In Lebanon, the Palestinian Alliance of Forces held a sit-in protest outside the office of the UN Economic and Social Commission for Western Asia (ESCWA) in Beirut.
Hundreds of children from Palestinian refugee camps in Lebanon took part in the rally, raising Palestinian flags and shouting slogans condemning the 1917 declaration.
“The Palestinian people are committed to completely liberating their land,” Ali Barakah, Hamas’s representative in Lebanon, told Anadolu Agency on the sidelines of the event.
He reiterated the Palestinian people’s rejection of the fateful document, in which the British government expressed its support for a “homeland for the Jewish people” in Palestine.
The Secretary-General of the Palestinian Popular Struggle Front, Khalid Abdul-Majid, said in a speech delivered on behalf of the Palestinian Forces Alliance, which is composed of various Palestinian political factions, that the Palestinians would “continue to demand their national and historic rights until their country was liberated”.
“The Palestinian cause is passing through a critical phase, but the people continue to make sacrifices and revolt in the face of the imperialist project targeting our nation,” Abdul-Majid said at the sit-in.
He went on to say there were “new projects” underway in the Middle East “aimed at ending the Arab-Israeli conflict and pushing the region into sectarian conflict”.
At the end of the sit-in, the Palestinian Forces Alliance delivered a formal letter of protest to ESCWA officials.
In Tunisia, meanwhile, dozens of activists staged a protest outside the British embassy in the capital Tunis to demand the U.K.’s apology for the Balfour Declaration.
The protest was organized by the Tunisian Association for Tolerance, the National Authority for Supporting Resistance and the Anti-Normalization and Zionism League.
There, too, protesters presented the embassy with a written letter demanding a formal apology.
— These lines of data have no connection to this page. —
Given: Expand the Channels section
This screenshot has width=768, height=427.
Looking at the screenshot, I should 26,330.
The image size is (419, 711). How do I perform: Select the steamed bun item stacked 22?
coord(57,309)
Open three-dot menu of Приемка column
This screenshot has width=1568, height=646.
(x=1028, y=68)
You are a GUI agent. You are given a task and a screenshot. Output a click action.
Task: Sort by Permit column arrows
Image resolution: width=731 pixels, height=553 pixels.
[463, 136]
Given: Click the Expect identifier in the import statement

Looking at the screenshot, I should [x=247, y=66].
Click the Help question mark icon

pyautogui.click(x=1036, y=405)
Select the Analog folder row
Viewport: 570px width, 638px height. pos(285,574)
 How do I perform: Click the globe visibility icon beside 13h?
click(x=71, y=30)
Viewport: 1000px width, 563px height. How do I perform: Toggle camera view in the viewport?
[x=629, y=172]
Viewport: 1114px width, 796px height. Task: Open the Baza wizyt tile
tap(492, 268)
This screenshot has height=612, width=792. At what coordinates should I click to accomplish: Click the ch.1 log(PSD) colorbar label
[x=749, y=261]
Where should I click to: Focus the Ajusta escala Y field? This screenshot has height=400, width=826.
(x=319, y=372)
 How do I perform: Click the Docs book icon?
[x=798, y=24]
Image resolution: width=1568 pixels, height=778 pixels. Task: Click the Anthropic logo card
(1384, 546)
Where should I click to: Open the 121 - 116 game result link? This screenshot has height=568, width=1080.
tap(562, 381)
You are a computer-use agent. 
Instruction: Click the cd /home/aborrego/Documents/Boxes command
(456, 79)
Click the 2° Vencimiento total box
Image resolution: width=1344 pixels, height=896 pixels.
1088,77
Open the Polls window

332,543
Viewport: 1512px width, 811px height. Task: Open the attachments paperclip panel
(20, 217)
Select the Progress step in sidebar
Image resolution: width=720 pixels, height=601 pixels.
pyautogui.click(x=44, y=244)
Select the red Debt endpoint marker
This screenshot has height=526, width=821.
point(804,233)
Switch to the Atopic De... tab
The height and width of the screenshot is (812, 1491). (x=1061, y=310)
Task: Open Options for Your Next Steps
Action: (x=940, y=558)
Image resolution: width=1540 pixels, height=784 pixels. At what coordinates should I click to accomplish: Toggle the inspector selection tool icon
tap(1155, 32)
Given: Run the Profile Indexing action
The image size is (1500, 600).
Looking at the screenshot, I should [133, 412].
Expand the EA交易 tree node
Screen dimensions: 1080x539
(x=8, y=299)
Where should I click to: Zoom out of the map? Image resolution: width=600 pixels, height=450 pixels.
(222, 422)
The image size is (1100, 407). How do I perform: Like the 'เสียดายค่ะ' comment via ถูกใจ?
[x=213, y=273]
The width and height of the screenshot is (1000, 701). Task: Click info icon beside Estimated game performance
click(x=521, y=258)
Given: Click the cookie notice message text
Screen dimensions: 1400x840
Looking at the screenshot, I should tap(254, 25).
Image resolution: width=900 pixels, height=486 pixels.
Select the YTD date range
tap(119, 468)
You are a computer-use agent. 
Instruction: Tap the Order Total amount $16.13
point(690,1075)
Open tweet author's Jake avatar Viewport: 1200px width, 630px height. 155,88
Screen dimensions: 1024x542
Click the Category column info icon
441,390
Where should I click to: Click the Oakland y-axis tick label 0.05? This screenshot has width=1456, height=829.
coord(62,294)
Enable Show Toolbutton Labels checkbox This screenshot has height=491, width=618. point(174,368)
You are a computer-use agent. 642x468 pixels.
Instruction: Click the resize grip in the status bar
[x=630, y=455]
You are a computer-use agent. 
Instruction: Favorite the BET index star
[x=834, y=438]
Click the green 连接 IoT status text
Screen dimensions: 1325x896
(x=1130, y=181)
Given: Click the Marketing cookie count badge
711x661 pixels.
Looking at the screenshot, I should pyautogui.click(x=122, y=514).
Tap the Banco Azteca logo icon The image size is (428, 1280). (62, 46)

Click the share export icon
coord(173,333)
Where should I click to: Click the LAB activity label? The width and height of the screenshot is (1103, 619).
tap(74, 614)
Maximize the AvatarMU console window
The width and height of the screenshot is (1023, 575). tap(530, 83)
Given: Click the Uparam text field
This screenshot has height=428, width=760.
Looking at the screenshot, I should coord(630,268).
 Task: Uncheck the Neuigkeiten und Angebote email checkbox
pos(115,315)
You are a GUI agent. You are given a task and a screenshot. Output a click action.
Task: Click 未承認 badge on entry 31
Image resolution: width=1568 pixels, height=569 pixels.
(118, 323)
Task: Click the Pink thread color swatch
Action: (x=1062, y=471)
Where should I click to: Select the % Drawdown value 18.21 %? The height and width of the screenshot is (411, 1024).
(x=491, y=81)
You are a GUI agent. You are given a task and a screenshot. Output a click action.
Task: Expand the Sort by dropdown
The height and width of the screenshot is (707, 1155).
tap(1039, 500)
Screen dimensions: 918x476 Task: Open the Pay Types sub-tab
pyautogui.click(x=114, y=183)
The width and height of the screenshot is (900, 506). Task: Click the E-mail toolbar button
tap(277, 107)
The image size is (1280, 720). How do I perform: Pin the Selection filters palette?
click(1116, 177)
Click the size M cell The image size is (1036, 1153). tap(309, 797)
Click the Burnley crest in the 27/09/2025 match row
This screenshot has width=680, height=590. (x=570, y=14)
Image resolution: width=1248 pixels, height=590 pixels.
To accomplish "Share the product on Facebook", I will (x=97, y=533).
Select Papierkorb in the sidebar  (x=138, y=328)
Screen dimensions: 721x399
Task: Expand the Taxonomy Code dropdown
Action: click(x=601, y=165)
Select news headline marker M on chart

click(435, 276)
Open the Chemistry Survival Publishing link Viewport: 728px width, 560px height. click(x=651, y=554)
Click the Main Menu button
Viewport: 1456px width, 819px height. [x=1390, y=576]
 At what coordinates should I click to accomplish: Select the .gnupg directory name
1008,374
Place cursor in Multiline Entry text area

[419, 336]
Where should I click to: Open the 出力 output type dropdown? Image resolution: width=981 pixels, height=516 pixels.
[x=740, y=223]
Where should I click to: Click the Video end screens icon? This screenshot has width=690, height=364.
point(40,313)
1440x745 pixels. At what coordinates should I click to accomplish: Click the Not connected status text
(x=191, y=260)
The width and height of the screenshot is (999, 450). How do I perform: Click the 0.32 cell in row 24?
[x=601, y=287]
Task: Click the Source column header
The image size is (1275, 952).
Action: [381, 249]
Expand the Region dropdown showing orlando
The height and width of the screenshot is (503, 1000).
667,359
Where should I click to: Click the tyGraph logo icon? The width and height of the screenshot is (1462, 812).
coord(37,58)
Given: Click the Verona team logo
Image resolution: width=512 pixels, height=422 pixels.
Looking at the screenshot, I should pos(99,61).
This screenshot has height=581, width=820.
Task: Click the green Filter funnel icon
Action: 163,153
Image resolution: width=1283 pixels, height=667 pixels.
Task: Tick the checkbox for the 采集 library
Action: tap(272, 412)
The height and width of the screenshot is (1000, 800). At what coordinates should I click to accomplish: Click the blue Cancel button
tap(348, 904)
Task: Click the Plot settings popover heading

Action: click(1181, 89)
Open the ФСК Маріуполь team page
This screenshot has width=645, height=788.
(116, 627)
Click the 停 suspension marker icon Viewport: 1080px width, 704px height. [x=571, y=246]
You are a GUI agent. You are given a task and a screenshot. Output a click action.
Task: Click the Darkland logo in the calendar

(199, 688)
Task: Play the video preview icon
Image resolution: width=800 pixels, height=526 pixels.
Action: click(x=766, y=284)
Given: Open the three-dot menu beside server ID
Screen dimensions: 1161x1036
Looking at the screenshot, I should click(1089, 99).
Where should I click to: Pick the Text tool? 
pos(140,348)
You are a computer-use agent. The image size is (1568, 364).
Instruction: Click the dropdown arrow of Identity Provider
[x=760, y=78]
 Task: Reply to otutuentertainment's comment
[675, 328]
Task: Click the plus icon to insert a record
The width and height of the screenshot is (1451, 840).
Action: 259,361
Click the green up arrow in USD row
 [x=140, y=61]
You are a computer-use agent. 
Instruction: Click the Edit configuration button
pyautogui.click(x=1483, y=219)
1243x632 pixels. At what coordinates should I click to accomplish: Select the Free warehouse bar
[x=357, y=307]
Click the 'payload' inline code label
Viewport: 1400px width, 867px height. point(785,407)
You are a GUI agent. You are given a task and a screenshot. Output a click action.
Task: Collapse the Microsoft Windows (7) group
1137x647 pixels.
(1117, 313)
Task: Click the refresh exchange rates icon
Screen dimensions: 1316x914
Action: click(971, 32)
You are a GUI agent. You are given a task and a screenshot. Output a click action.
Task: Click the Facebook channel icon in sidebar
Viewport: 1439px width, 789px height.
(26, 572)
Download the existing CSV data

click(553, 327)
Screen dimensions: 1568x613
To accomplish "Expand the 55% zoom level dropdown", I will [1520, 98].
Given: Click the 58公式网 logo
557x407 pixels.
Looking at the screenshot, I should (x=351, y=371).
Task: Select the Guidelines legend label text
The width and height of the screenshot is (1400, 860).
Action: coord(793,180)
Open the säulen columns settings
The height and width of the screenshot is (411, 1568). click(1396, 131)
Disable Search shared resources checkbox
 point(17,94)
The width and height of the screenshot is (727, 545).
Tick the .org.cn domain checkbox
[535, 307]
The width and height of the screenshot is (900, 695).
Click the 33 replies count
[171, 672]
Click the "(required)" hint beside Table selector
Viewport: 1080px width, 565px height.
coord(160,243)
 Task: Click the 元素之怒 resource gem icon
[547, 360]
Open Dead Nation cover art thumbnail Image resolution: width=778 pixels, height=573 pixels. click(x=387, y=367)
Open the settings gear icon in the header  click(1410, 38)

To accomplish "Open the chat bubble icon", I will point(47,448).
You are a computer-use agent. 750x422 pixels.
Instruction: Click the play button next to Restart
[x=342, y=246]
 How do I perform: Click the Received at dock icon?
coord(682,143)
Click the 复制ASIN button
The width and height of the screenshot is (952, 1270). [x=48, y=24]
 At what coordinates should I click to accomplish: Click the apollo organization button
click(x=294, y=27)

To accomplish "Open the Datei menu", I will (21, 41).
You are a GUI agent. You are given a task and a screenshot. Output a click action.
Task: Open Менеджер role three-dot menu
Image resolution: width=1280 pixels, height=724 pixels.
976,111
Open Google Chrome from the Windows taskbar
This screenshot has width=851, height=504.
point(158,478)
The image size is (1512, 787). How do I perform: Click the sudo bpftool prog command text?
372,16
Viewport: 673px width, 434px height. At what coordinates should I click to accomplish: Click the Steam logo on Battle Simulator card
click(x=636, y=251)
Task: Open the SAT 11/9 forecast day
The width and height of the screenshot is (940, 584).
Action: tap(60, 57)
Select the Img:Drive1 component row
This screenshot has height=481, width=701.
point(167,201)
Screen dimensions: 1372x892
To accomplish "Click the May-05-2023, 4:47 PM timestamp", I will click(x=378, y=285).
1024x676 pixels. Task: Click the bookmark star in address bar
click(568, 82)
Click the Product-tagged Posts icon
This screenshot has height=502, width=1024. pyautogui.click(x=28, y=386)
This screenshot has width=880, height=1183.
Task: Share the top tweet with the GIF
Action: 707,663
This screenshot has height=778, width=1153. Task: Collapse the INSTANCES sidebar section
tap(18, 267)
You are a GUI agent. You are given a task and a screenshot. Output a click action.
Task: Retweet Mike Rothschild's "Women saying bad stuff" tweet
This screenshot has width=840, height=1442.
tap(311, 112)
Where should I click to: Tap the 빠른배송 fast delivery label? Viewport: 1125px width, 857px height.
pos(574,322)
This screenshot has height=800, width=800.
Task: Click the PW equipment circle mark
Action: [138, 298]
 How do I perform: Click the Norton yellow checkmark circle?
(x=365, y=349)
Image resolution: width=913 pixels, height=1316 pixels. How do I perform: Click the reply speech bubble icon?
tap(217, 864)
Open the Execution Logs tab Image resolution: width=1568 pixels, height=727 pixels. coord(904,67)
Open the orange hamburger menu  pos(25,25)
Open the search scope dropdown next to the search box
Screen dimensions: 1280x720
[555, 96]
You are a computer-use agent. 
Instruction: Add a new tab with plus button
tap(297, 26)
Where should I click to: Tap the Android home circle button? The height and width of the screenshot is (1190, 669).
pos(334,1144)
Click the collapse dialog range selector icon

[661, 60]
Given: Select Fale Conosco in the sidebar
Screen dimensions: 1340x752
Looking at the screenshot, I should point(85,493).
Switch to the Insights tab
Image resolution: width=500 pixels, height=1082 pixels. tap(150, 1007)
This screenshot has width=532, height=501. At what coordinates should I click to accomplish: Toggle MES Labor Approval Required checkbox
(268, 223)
Down wth British coloniallism
Demonstrators chanted slogans such as “Down with British colonialism”, “the people want to liberate Palestine” and “death to Israel”.
In Jordan, dozens of people protested outside the British embassy in Amman to denounce the 1917 document.
The rally was organized by the Jordanian National Committee, a local NGO.
Protesters held banners aloft and shouted slogans holding Britain legally and morally responsible for the declaration — and the subsequent Palestinian suffering it caused.
“A mere 120 words in English,” demonstrators shouted, “destroyed Palestine and displaced its people.” (T/RS5/RS1)
Mi’raj Islamic News Agency (MINA)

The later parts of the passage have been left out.